In previous years, nearly 4.5 crore trees were planted annually in Maharashtra.

Bihar plantation pattern

This greening of India in the monsoon months is an annual ritual. The survival rate of the trees, however, can drop to 40-45 per cent in about five years after planting. This happens primarily due to absence of rain, browsing cattle, vandals and development activities like road widening and construction.

Maharashtra has since 2011 employed workers under the Mahatma Gandhi National Rural Employment Guarantee Act (MGNREGA) to guard the roadside plantations for three continuous years. An individual or a family is in charge of 200 trees and gets paid according to the number of trees that survive.

Called the Bihar Pattern of Plantation Work (because that is where the concept germinated), it ensures the survival of 90-95 per cent of the trees. In the Nagpur division, close to 1.5 lakh trees are under the care of MGNREGA workers this year. The daily wage under the scheme has risen from ₹168 to ₹196, and three years of employment is assured.

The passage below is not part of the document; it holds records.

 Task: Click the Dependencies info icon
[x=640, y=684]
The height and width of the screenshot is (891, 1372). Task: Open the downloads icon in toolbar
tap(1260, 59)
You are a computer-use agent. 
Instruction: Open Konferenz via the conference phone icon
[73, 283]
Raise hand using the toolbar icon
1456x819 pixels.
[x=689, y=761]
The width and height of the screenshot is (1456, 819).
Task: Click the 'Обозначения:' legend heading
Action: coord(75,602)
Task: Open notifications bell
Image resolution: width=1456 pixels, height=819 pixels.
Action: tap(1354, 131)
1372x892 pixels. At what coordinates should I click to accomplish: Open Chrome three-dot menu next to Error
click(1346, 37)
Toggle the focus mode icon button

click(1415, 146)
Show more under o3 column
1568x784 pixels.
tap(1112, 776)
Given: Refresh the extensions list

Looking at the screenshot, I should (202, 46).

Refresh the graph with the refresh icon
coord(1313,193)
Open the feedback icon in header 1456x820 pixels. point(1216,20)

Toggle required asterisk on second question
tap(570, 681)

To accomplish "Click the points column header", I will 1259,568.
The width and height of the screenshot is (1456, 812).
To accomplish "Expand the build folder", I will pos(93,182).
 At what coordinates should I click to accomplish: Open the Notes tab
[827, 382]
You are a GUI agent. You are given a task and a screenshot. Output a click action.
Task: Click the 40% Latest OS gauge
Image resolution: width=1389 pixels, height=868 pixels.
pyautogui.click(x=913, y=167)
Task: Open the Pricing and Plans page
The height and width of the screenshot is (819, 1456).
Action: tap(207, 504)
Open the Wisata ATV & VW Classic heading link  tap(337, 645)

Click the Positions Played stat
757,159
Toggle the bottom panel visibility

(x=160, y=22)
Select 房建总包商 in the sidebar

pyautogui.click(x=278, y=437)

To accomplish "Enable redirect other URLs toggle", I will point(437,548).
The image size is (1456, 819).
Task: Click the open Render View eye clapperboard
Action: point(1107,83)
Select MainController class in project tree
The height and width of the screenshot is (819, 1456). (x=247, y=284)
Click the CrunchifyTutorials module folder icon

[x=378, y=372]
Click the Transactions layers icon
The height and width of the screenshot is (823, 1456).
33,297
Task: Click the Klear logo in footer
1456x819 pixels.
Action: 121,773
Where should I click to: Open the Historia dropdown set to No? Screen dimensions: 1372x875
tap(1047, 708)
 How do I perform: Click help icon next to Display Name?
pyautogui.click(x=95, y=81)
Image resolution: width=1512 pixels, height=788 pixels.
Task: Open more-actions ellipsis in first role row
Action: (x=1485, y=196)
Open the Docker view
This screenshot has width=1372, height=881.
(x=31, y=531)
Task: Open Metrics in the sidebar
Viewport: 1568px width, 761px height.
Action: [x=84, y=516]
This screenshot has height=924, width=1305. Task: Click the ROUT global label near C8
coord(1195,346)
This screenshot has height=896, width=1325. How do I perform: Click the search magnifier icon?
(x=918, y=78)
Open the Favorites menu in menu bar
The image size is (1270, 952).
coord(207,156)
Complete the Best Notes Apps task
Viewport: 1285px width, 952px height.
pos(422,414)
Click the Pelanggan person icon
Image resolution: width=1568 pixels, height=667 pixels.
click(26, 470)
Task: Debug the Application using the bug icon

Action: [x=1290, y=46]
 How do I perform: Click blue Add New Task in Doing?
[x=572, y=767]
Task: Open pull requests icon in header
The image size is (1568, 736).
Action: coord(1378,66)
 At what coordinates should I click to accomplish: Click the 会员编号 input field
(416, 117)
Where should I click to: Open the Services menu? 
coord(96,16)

“It is not easy guarding trees over a 3-km stretch of highway,” says Sheila Sudhakar Sonekar, 40, who had looked after a roadside plantation between Parsuni and Digawadi, near the Pench Tiger Reserve in Maharashtra from March 2013 to March 2016. Fifty of the 200 trees in Sonekar’s charge were damaged due to road widening work and she had to find replacements.

Fruits of labour

The hard work proved to be worth her while — over ₹1 lakh was transferred into her bank account. She was able to get her daughter married, assist her son in his engineering studies and support her daughter’s diploma course in pharmacy. Her husband runs a pan kiosk. Sonekar is hoping for another three-year term.

Nitu Sharma Kanodia, 32, from Parsuni village has completed two years of her three-year tenure. Forty trees in her care needed replacements. With the ₹80,000 that accrued to her account she was able to add two rooms to her home.

Spurred by the success, the government is also considering the Bihar pattern for blocks of 500 to 1,000 trees under MGNREGA. Chhattisgarh and Madhya Pradesh too are following suit.